# Blocks the direct sunlight but not the light - skylight fix



## 5shot (Dec 23, 2016)

Below are picture plans for adding slats to a skylight to block most all of the direct sun rays, but not the light entering via the skylight. If your skylight is smaller, the dimensions of the slats, mounting boards and trim, can be reduced some. The slats are vertical to the sky.













Flimsy or plastic slats will warp and bend with the heat of the sun and gravity pulling down on them. The thin "hardboard" I found and used was finished on one side. It was both inexpensive and stiff and came in an 4 x 8 sheet. 

I also bought a miter device that allowed me to set the angle and the reverse angle needed for cutting the many and matching grooves in the mounting boards. You should be able to get something similar at your hardware store. 

Also it would be good to make a trial version and mount just a few slats first. Then you can do all the cutting and painting of the slats and mounting boards that is involved in the project, and with the assurance that it will be as you want it to be. 

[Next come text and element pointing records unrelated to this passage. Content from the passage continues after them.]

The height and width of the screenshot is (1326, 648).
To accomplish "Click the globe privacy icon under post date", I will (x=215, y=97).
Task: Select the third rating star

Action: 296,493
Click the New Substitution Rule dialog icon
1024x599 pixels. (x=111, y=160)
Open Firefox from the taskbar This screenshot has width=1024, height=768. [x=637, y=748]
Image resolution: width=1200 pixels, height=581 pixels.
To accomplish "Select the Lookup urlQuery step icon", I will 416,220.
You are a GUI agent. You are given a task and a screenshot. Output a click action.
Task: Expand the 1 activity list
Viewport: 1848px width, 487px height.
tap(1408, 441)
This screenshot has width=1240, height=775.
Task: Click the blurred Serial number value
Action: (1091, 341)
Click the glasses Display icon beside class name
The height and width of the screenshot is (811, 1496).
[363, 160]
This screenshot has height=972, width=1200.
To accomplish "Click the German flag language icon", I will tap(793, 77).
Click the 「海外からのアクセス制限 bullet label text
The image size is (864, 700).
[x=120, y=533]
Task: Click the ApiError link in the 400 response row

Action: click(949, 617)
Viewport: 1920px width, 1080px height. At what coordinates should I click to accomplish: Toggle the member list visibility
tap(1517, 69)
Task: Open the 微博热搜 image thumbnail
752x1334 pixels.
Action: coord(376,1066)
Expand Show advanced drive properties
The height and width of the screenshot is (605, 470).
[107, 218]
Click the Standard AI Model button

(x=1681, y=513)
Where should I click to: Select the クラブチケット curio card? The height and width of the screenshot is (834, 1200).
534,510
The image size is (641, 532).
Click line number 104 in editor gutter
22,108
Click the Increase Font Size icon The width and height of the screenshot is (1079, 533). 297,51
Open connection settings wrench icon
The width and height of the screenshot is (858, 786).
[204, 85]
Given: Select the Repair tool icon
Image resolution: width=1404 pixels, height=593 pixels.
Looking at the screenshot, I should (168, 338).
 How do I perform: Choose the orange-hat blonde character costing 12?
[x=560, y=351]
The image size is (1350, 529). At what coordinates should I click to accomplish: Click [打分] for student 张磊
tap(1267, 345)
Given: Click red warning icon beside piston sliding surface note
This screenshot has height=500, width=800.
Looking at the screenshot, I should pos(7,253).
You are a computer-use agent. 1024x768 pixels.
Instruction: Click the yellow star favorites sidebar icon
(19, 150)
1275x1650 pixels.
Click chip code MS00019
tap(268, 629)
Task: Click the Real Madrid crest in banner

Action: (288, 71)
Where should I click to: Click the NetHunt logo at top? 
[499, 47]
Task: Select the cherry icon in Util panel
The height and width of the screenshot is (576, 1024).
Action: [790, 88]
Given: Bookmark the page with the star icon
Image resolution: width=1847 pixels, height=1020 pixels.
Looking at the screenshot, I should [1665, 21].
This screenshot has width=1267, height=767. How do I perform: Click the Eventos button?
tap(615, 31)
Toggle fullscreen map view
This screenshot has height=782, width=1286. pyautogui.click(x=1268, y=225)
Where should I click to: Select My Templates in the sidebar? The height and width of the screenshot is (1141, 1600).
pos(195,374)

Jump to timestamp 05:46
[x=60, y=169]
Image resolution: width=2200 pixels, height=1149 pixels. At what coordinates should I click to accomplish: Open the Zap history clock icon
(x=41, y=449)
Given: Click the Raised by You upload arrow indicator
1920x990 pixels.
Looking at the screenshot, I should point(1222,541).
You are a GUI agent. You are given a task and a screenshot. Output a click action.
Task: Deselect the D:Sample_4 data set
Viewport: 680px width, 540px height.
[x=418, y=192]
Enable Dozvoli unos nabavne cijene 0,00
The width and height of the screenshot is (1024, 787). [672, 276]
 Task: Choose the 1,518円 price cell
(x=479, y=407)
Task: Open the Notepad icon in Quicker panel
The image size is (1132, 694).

If you are not able to do the work yourself, the plan can be used by someone who "knows" what they are doing, and perhaps be improved on as well. Also, expect to pay a few hundred dollars or more to have the work done. EXCLUDING MY TIME, my out of pocket costs 8 years ago came to around $60.00 US.


----------



## nealtw (Dec 23, 2016)

A couple years ago we had someone looking for instructions like this.


----------



## Snoonyb (Dec 23, 2016)

These are pretty much standard fare in so. cal.


----------



## Mastercarpenty (Jan 2, 2017)

Looks nice, and a good project for most DIY'ers to take on!

Phil


----------